My life has never been normal, so maybe that is why I see it like this. I spent 12.7 years running from the government. Living like that changes how you see everything. You do not think about comfort. You do not think about building a stable life. You think about movement, survival, staying ahead, and never being in a position where you can get trapped. When you live like that long enough, freedom stops being an idea and becomes something very real and very personal.
So when I say I want freedom, it is not coming from a place of theory. I had to define what freedom meant to me while not having it. Now that I am finally free, I get to redefine it again, but this time on my own terms, not based on fear or survival, but based on choice.
Most people do not really think about the life they are building. They just follow what is expected. School, job, relationship, house, maybe kids. It happens step by step, and before they know it, they are locked into a life that requires constant maintenance.
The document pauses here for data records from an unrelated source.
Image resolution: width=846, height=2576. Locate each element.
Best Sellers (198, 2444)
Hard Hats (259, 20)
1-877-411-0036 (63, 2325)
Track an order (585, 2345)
A lot of people are not unhappy because they chose wrong. They are unhappy because they never really chose at all.
They followed a script. A script that tells them what to want, what to chase, and what a successful life is supposed to look like. And once that script is accepted, everything that comes with it is accepted too. The pressure, the obligations, the expectations, and the loss of control.
The kind of freedom I am talking about sits outside of all of that. It is not about building more. It is about needing less. Not being tied down to things that were never consciously chosen. Not chasing outcomes that were never truly yours. Not building a life that ends up owning you instead of the other way around.
But there is a side of this that most people will never understand. When you remove desire, you also remove direction. When chasing stops, there is nothing automatically pulling you forward. There is no default meaning anymore.
You have to create it yourself.
That part is not easy. There is no guide for it. It becomes a process of building your own version of a life that actually feels right.
For me, it is simple. I just want to live freely. I want to experience different places, meet different people, and create memories that actually feel real. Everything does not have to make sense. It just has to feel like I am actually living.
At the end of my life, I am not worried about legacy or being remembered. I just want to know that I lived a life that was true to myself.